[Opening Entries supplied section]
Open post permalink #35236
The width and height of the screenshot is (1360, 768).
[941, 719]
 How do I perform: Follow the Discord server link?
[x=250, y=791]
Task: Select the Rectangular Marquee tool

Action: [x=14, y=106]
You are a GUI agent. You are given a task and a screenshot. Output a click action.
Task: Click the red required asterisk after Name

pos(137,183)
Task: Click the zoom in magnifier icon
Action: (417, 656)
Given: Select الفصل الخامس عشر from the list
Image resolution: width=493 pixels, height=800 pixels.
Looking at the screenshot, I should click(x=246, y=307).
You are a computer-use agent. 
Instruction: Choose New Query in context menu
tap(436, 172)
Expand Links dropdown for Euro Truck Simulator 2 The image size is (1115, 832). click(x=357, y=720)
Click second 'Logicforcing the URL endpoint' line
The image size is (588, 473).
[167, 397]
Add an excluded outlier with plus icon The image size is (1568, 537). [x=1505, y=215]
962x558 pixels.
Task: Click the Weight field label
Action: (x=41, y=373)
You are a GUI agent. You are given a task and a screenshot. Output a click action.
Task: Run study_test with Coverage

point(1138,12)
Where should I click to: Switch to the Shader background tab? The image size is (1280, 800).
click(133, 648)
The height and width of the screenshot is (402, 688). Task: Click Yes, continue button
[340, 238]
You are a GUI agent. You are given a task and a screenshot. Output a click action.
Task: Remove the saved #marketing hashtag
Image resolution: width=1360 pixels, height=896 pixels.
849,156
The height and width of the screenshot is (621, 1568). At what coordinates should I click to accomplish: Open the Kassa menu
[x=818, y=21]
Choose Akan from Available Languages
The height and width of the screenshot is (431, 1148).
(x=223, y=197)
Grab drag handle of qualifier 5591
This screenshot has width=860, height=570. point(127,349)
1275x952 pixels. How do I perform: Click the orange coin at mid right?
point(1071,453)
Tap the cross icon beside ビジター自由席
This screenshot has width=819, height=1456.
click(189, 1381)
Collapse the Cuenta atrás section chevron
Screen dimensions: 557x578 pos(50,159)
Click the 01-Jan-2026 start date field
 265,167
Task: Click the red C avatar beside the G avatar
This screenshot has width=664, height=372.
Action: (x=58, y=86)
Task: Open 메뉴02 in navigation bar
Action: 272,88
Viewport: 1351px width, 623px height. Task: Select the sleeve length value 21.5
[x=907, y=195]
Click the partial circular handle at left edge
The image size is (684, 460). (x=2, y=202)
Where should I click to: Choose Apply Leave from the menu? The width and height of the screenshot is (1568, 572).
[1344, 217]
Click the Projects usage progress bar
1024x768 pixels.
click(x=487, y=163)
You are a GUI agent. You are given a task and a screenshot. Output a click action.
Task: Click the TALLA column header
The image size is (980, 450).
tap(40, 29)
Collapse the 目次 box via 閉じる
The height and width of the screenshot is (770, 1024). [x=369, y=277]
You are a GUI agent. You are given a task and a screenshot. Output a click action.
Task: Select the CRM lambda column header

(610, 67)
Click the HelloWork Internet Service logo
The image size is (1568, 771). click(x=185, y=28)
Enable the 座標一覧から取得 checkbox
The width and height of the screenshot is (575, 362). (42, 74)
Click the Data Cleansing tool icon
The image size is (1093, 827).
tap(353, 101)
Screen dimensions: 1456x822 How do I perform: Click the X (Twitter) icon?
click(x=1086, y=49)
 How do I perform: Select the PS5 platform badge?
[Closing Entries supplied section]
## [Problem details]
Where the word "beside" occurs in a line of the entries above, count that line, and reply with the total only.

## [Your solution]
2